Il decorso della malattia è però progressivo: le telangiectasie cutanee e le emorragie nasali tendono ad aumentare di frequenza con l'età, specialmente dopo i 50 anni. Il rischio maggiore è legato alle complicazioni improvvise delle MAV polmonari o cerebrali non diagnosticate. Per questo motivo, i protocolli internazionali raccomandano uno screening periodico (ogni 5 anni) per monitorare lo stato degli organi interni.

Prevenzione

Trattandosi di una malattia genetica, non è possibile prevenire l'insorgenza della HHT in chi ha ereditato il gene.
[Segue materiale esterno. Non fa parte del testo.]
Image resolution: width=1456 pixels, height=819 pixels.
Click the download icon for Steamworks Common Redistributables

Tuttavia, la prevenzione delle complicazioni è assolutamente possibile e raccomandata:

  • Consulenza Genetica: Le coppie con una storia familiare di HHT dovrebbero consultare un genetista prima di pianificare una gravidanza.
  • Screening Familiare: Poiché la malattia può essere asintomatica, tutti i parenti di primo grado di un paziente diagnosticato dovrebbero sottoporsi a test genetici o clinici.
  • Profilassi Antibiotica: I pazienti con MAV polmonari devono assumere antibiotici prima di procedure odontoiatriche o chirurgiche per prevenire la formazione di ascessi cerebrali causati da batteri che entrano nel circolo sanguigno.
  • Stile di Vita: Evitare farmaci che fluidificano il sangue (come l'aspirina) a meno che non siano strettamente necessari, e mantenere un ambiente umidificato per ridurre le epistassi.
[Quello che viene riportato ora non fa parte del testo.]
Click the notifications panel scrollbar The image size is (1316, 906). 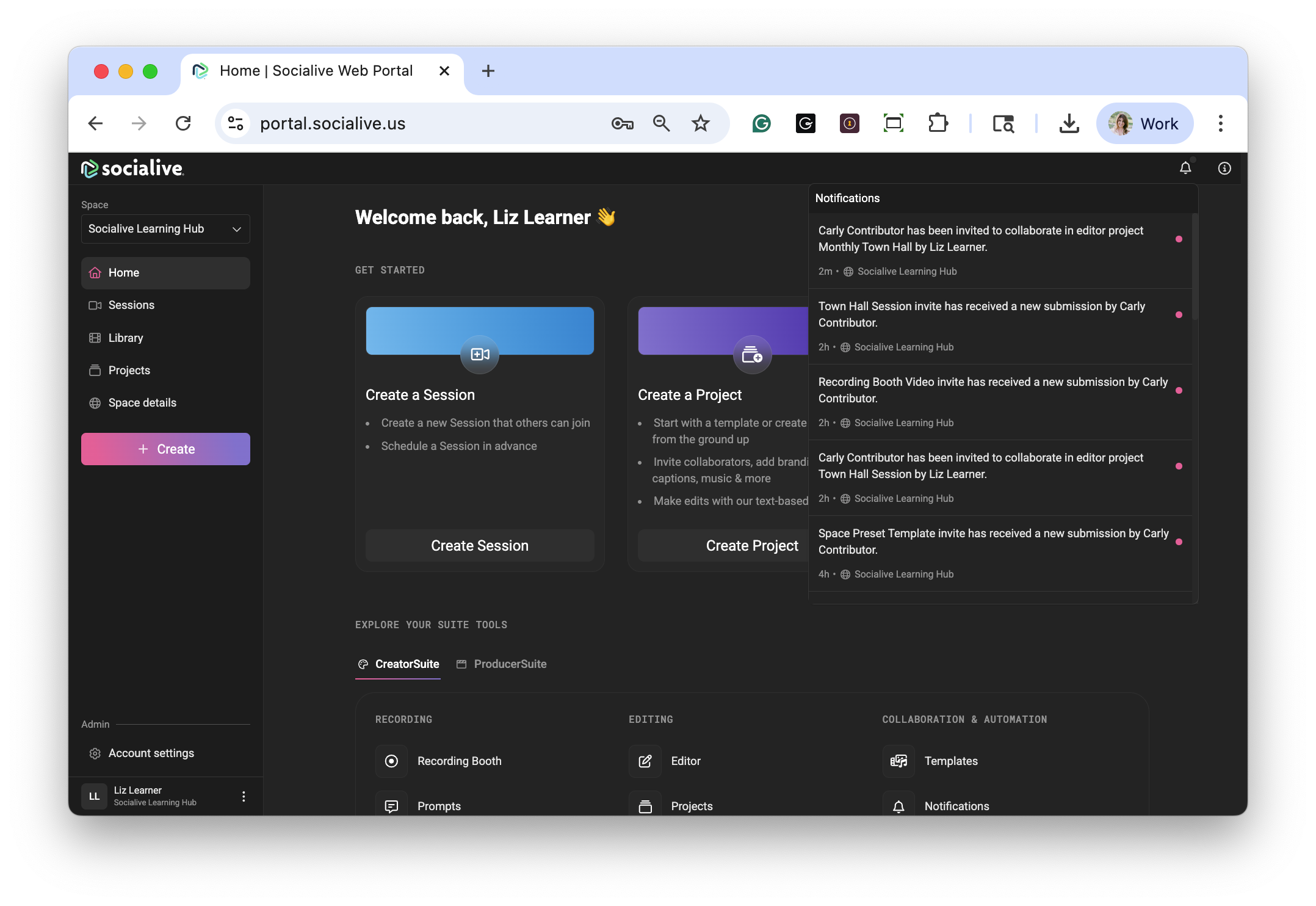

Quando Consultare un Medico

È fondamentale rivolgersi a uno specialista o a un centro di riferimento per la HHT se si verificano le seguenti situazioni:

  • Episodi frequenti di sangue dal naso che richiedono più di 10-15 minuti per fermarsi.
  • Comparsa di puntini rossi insoliti su labbra, lingua o dita.
  • Presenza di un familiare a cui è stata diagnosticata la sindrome di Rendu-Osler-Weber.
  • Sintomi neurologici improvvisi, come mal di testa violento, debolezza improvvisa o convulsioni.
  • Difficoltà respiratoria (dispnea) inspiegabile o tosse con tracce di sangue.
  • Segni di anemia, come pallore estremo e stanchezza costante.

Una gestione multidisciplinare che coinvolga genetisti, otorinolaringoiatri, radiologi interventisti e cardiologi è la chiave per convivere serenamente con questa patologia.